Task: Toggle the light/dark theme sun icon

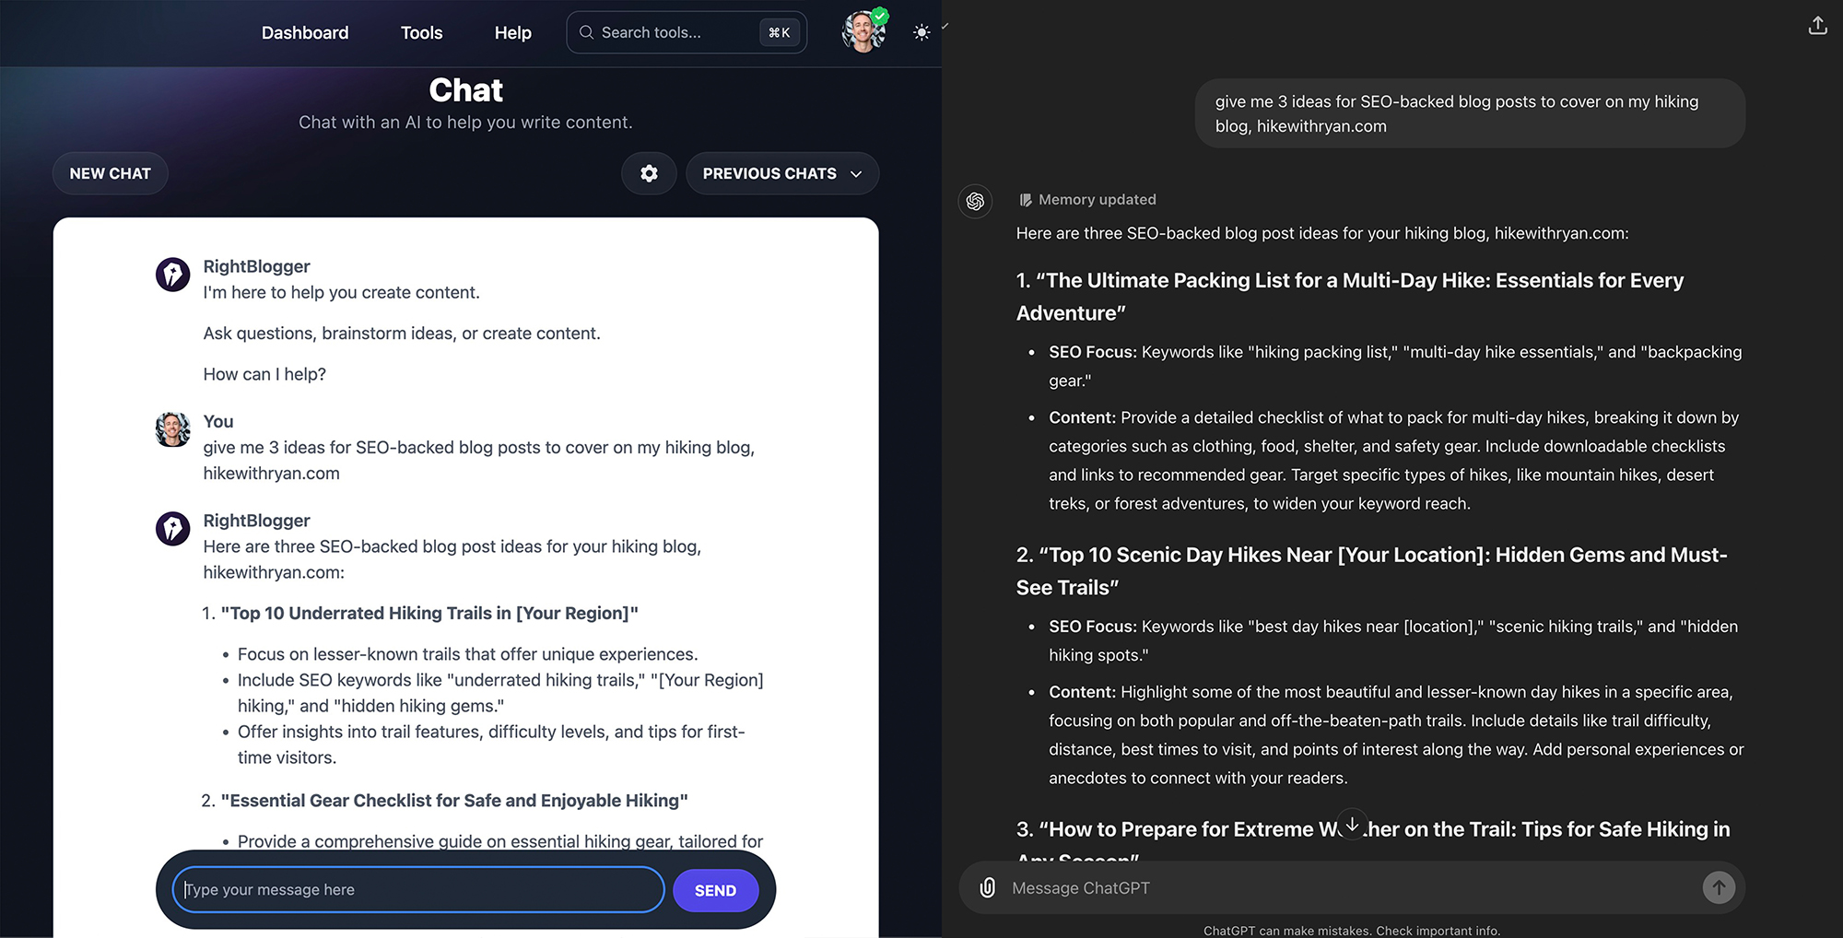Action: 921,32
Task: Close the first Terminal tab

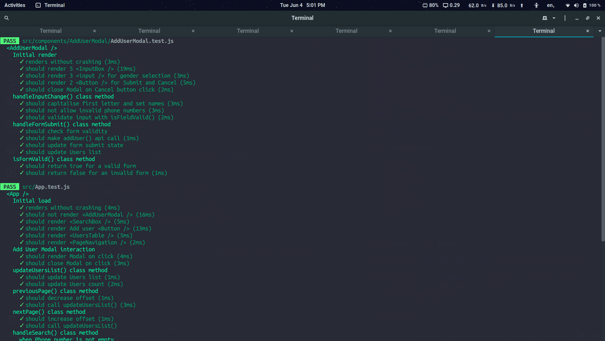Action: [x=95, y=31]
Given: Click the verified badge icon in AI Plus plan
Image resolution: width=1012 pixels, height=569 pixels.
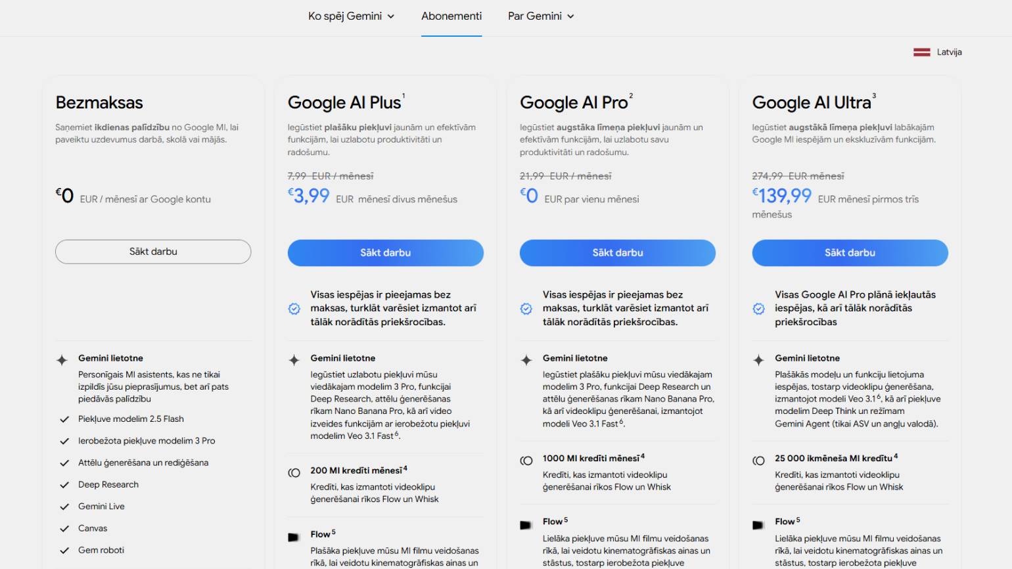Looking at the screenshot, I should 294,309.
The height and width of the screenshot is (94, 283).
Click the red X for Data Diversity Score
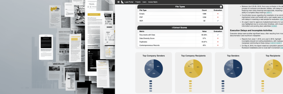click(x=218, y=38)
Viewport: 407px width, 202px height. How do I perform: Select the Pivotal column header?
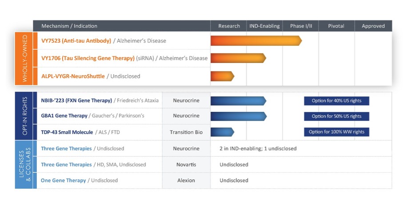click(x=336, y=26)
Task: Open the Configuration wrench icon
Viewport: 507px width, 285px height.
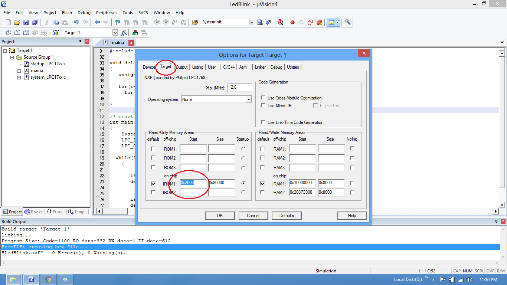Action: [x=348, y=22]
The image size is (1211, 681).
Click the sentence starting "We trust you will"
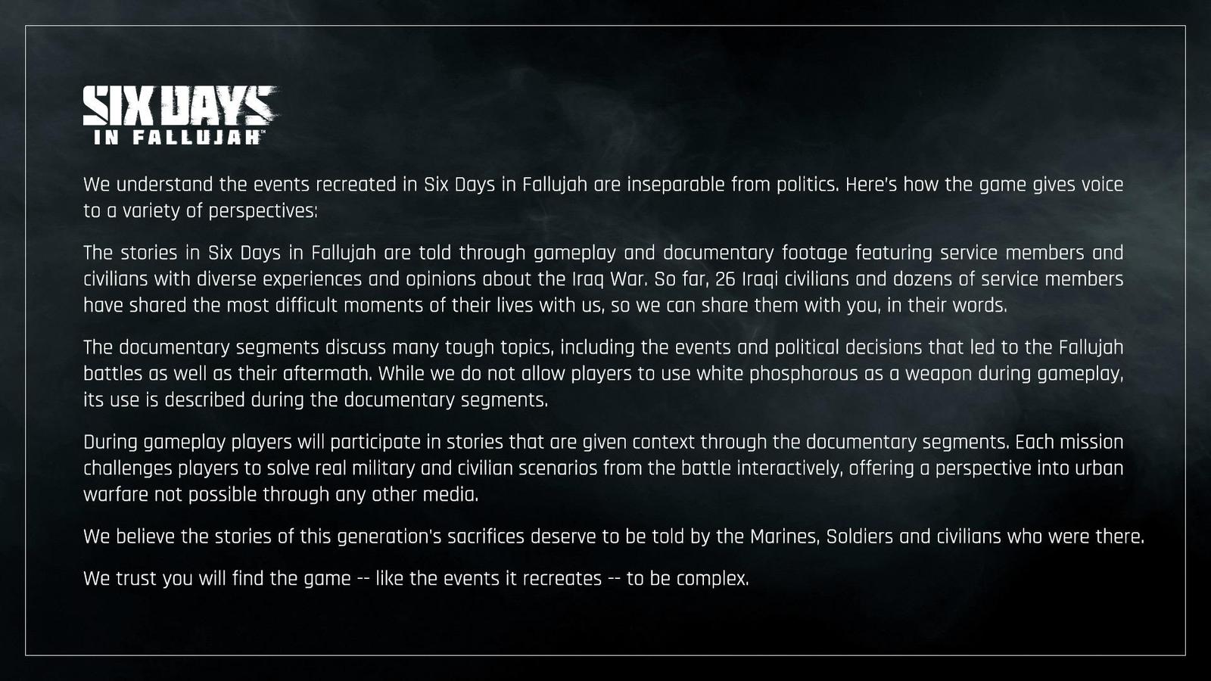[x=416, y=579]
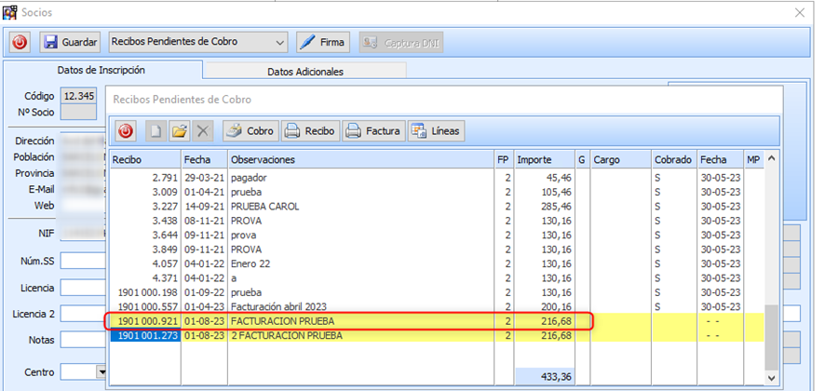Click the Cobro payment button
The image size is (825, 391).
[250, 131]
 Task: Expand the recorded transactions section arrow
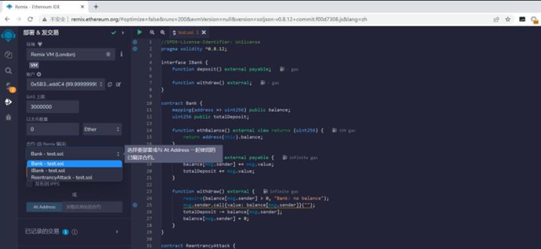[x=117, y=232]
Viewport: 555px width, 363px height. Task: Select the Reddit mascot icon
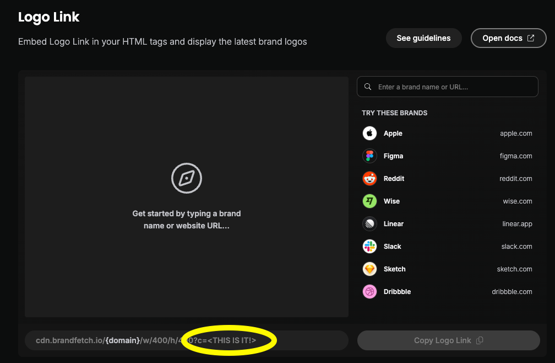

================================

[INSTRUCTIONS TO FOLLOW] Please express each line of the records above as a JSON list of strings, one string per line, skipping blank lines and leaving out the pictures.

[TASK RESPONSE]
[
  "Task: Toggle the light/dark theme sun icon",
  "Action: 921,32",
  "Task: Close the first Terminal tab",
  "Action: [x=95, y=31]",
  "Given: Click the verified badge icon in AI Plus plan",
  "Image resolution: width=1012 pixels, height=569 pixels.",
  "Looking at the screenshot, I should 294,309.",
  "The height and width of the screenshot is (94, 283).",
  "Click the red X for Data Diversity Score",
  "click(x=218, y=38)",
  "Viewport: 407px width, 202px height. How do I perform: Select the Pivotal column header?",
  "click(x=336, y=26)",
  "Task: Open the Configuration wrench icon",
  "Viewport: 507px width, 285px height.",
  "Action: [x=348, y=22]",
  "The image size is (1211, 681).",
  "Click the sentence starting \"We trust you will\"",
  "[x=416, y=579]",
  "Click the Cobro payment button",
  "The image size is (825, 391).",
  "[250, 131]",
  " Task: Expand the recorded transactions section arrow",
  "[x=117, y=232]",
  "Viewport: 555px width, 363px height. Task: Select the Reddit mascot icon"
]